Core Concepts
This paper presents the first (1+ε)-approximation algorithm for the min-sum subset convolution problem, running in time independent of the largest input value M.
Abstract
The paper studies the min-sum subset convolution problem, which is a fundamental tool in parameterized algorithms but has a prohibitively expensive exact evaluation time of O(3^n). Previous work has addressed this by embedding the min-sum semi-ring into the sum-product ring, but this introduces a dependence on the largest input value M in the running time.
The authors propose an (1+ε)-approximation algorithm for the min-sum subset convolution that runs in time ̃O(2^(3n/2)/√ε), independent of M. This is achieved by:
Providing an exact algorithm for the min-max subset convolution, which runs in ̃O(2^(3n/2)) time. This is a generalization of Kosaraju's algorithm for min-max sequence convolution.
Establishing an equivalence between exact min-max subset convolution and (1+ε)-approximate min-sum subset convolution, extending the framework of Bringmann et al.
Designing an improved (1+ε)-approximation algorithm for min-sum subset convolution, adapting the techniques of Bringmann et al. to the subset convolution setting.
The authors then show how this improved approximation algorithm can be used to obtain (1+ε)-approximation schemes for several NP-hard problems that rely on min-sum subset convolution, such as minimum-cost k-coloring and prize-collecting Steiner tree, with running times independent of M.
Stats
The naïve algorithm for min-sum subset convolution takes O(3^n) time.

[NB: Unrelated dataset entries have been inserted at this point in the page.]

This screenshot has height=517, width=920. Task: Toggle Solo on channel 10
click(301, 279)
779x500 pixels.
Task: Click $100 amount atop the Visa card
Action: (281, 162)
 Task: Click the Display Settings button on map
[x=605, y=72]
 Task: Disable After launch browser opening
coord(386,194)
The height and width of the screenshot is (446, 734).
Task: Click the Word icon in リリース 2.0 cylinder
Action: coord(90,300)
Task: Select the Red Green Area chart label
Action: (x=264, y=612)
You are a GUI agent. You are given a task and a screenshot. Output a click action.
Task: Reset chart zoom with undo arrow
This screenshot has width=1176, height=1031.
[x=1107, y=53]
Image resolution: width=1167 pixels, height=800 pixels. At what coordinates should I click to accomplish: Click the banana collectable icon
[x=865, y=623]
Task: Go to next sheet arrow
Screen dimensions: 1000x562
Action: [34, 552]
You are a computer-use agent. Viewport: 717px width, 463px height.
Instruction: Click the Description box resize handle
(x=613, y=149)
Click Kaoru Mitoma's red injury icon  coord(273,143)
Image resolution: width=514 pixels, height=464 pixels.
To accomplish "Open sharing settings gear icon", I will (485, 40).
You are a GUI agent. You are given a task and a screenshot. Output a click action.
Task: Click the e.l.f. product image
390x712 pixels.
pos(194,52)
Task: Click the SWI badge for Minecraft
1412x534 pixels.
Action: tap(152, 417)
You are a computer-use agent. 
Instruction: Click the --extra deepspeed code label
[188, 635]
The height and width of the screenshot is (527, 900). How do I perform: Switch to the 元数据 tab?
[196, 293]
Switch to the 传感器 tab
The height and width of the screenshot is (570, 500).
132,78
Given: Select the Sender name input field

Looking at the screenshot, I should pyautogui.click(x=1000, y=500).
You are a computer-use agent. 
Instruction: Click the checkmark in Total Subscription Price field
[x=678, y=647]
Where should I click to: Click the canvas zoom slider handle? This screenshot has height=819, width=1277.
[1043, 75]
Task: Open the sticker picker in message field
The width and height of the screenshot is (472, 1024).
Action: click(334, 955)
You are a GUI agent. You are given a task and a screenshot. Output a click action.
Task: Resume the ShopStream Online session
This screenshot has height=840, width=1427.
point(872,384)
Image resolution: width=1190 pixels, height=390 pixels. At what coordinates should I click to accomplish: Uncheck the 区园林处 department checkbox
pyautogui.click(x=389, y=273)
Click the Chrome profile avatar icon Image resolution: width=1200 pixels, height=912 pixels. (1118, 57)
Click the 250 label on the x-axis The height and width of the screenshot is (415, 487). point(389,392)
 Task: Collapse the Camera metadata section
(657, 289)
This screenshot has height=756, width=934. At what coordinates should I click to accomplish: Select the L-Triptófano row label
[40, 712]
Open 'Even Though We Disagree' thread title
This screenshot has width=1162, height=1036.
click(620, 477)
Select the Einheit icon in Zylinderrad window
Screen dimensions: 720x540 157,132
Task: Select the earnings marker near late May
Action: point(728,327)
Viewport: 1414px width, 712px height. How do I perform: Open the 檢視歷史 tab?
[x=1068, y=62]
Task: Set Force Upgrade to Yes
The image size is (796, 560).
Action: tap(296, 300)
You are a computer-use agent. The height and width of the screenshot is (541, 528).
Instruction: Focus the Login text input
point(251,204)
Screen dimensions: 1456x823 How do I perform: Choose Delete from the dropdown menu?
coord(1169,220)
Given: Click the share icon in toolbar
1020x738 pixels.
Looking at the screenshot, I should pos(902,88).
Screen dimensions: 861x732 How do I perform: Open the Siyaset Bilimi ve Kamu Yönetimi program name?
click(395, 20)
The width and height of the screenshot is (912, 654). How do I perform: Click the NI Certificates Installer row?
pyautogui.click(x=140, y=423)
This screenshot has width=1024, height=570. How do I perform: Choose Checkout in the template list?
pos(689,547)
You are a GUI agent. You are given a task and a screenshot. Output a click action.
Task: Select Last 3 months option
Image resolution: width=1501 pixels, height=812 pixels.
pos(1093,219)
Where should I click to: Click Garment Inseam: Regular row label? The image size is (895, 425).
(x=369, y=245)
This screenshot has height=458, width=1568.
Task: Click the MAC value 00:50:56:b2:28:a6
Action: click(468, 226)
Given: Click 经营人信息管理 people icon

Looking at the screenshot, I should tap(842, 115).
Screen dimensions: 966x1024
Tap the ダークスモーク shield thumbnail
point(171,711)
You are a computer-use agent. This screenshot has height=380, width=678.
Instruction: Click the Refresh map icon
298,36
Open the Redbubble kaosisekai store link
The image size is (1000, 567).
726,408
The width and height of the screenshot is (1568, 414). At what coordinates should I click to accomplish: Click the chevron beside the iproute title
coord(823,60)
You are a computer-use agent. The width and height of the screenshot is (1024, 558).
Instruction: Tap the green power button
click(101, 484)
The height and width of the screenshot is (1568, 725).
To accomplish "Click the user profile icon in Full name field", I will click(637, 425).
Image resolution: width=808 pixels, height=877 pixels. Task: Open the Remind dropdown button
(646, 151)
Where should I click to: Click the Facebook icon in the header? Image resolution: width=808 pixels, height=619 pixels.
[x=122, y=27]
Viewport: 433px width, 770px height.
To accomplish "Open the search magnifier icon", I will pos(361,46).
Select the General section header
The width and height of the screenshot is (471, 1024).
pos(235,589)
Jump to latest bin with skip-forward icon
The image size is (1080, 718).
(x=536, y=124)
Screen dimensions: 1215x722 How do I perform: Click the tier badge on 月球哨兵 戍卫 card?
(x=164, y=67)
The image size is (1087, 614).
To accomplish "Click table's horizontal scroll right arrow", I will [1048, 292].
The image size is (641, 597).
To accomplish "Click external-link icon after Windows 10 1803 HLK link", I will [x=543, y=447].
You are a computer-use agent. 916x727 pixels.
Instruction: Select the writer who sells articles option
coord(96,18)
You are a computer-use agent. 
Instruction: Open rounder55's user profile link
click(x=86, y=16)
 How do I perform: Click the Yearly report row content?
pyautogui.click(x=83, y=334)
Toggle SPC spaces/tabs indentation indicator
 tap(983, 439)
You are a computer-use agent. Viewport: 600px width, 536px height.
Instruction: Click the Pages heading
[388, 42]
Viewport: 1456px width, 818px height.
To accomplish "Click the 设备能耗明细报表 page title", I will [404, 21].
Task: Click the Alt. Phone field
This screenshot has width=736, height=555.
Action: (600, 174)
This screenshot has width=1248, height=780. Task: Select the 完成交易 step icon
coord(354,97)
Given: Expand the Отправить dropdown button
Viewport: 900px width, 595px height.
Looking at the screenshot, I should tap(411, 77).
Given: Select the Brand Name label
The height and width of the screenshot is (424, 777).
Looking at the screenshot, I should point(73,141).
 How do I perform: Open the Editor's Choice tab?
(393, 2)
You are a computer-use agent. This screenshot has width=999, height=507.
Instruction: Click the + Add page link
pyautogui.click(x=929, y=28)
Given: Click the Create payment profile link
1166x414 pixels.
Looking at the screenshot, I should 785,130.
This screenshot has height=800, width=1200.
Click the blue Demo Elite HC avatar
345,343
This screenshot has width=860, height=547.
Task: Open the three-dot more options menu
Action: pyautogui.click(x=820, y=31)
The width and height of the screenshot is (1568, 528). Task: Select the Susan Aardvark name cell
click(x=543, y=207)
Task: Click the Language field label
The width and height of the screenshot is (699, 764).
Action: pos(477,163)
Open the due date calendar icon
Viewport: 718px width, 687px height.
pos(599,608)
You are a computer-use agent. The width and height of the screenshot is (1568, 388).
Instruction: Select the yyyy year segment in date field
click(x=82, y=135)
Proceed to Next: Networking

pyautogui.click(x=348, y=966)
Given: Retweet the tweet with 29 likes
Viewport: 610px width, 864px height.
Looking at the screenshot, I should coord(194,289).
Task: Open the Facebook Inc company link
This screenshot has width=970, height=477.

The fastest known algorithm for min-sum subset convolution runs in ̃O(2^nM) time, where M is the largest input value.
Quotes
"Is there a faster-than-naïve (1 + ε)-approximation algorithm for the min-sum subset convolution problem with running time independent of M?"
"Are there faster-than-naïve (1 + ε)-approximation schemes for convolution-like NP-hard problems with running time independent of M?"